The project, which began in October 2023, brings together 18 researchers from 6 research groups in Information Retrieval (IR) and Natural Language Processing (NLP).
NeuroHCI project – Multi-scale decision making with interactive systems
This multi-disciplinary project uses Computational Neuroscience to develop HMI models of user behavior. The aim is to study the extent to which Computational Neuroscience theories, models and methods can be transposed to HMI.
The NeuroHCI project aims to improve human decision-making in the physical and digital worlds in interactive contexts. The situations in which a human makes a decision with an interactive system are varied:
Do I use my experience or Google Maps to choose my route? Do I reply to this e-mail on my smartphone or PC? Do I use menus or shortcuts to select this frequent command? Do I use the Da Vinci surgical robot to operate on my patient, or traditional laparoscopic instruments? How can I reach this object with my robotic prosthesis?
The decision may concern a complex computer-aided real-world choice (e.g., a medical treatment) or the choice of a method for carrying out a digital task (e.g., editing a photo with the preferred tool).
The context
Neuroscience studies phenomena involving both decision-making and learning in humans, but has received little attention in HCI.
The NeuroHCI project is a human-computer interaction (HCI) project that aims to design interactive systems that develop user expertise by establishing a human-machine partnership. Interaction with these systems can be seen as a multi-scale decision-making problem:
– A task, e.g. choosing the right medical treatment on the basis of AI-based recommendations;
– A method, e.g. choosing between different devices or modalities to perform a task;
– An object, e.g. which physical or virtual object users will interact with;
– A movement, e.g. which trajectory to take to reach the target object.
Objectives
The scientific objective is to understand how users make decisions with interactive systems, and how these decisions evolve over time. Indeed, users gradually develop expertise over the course of repeated use of interactive systems. This expertise influences the way users make decisions. This requires the simultaneous study of the learning and decision-making phenomena underlying the use of interactive systems.
The application goal is to design and implement better interactive and adaptive systems. Human beings adapt and develop their expertise by using an interactive system.
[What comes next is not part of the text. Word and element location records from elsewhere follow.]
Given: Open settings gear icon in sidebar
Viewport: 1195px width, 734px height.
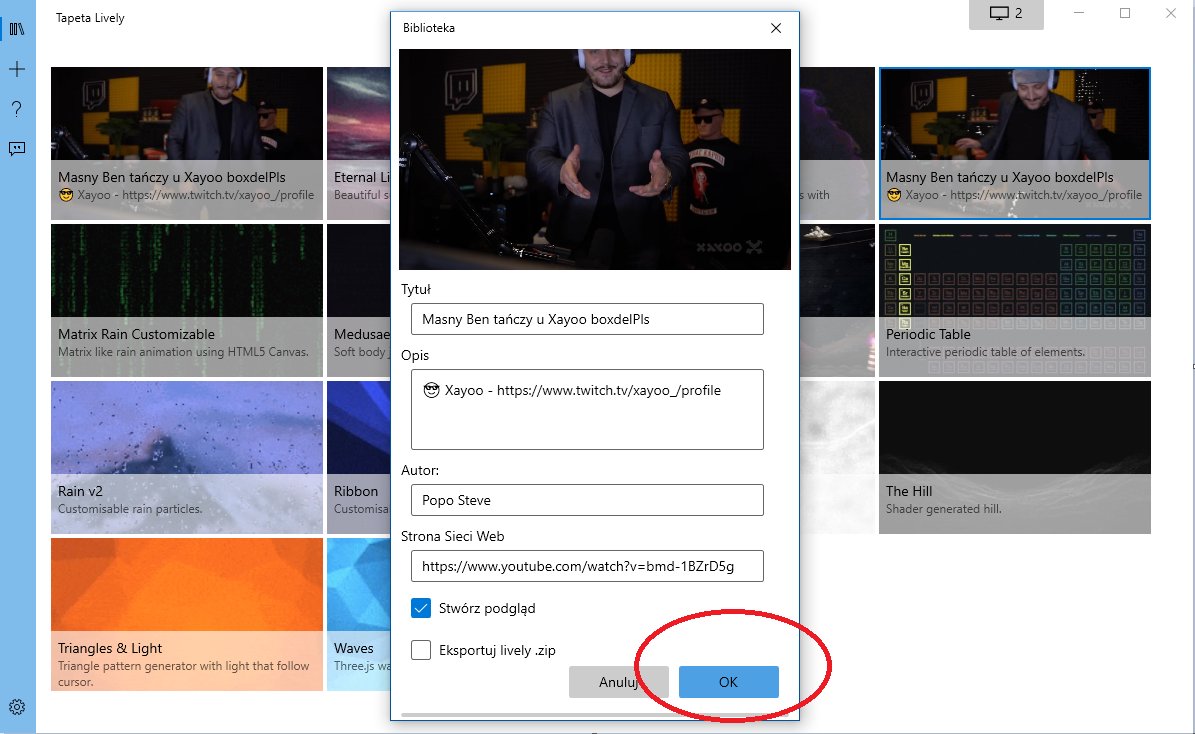Looking at the screenshot, I should click(x=17, y=707).
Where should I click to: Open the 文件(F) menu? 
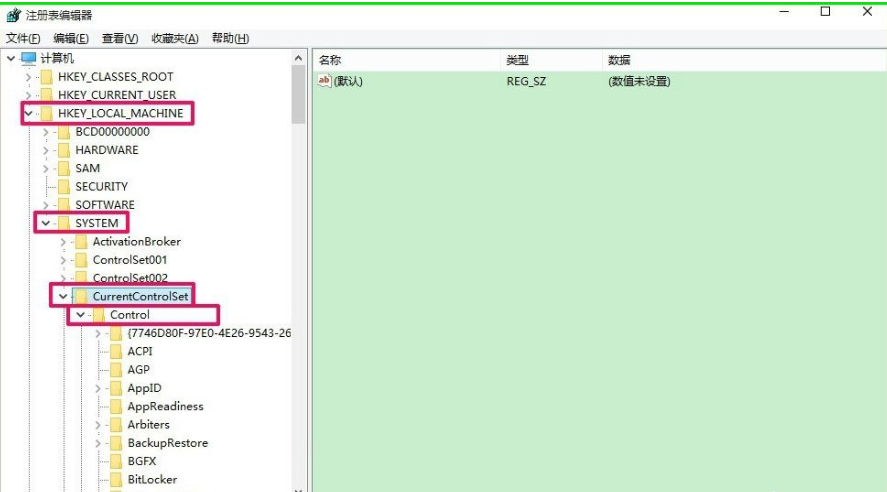point(23,38)
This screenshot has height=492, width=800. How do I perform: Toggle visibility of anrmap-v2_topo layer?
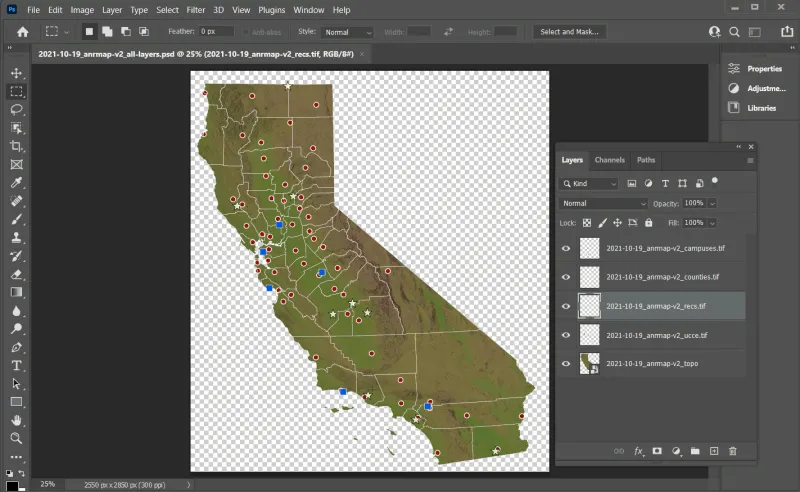click(567, 364)
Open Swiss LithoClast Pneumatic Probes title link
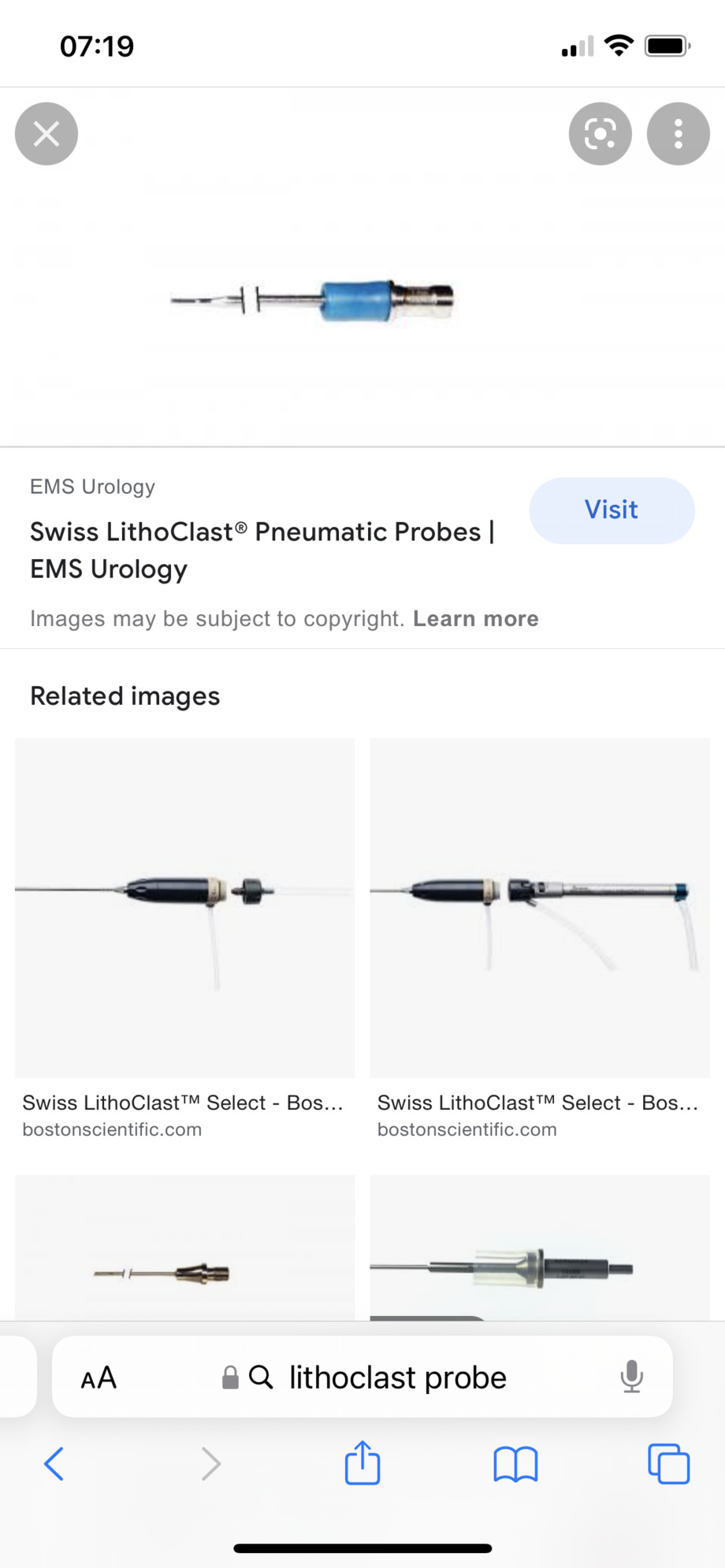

The aim here is for the system, for its part, to also evolve to adapt to its users, i.e. to become accustomed to user behavior and in particular to their expertise. The aim is to establish a man-machine partnership in which both actors (human and machine) adapt to each other.
The results
To achieve these objectives, we demonstrate the benefits of our approach through 3 applications, for which platforms already exist and are maintained by the partners, but where scientific challenges remain for their adoption in the real world. These three applications are:
– intelligent graphical interfaces such as AI-based recommendation systems;
– immersive simulation systems offering rich haptic feedback;
– and medical cobotic interfaces, which aim to restore or enhance the ability of humans to interact with objects in the real world.
Our research hypothesis is that it is necessary to develop robust computational models of learning and decision-making in HMIs. Computational models make it possible to explain and predict human behavior by synthesizing complex phenomena in a testable and refutable way. In HMI, they can be used to assess the quality of an interface without the need for costly and time-consuming user studies. When these models are robust, they can be integrated into interactive systems to optimize interaction and adapt the interface to users’ expertise and/or actions.
Partnerships and collaborations
Led by Gilles Bailly, CNRS Research Director at ISIR, the ANR NeuroHCI project is a multi-team project at ISIR, involving several members of the laboratory.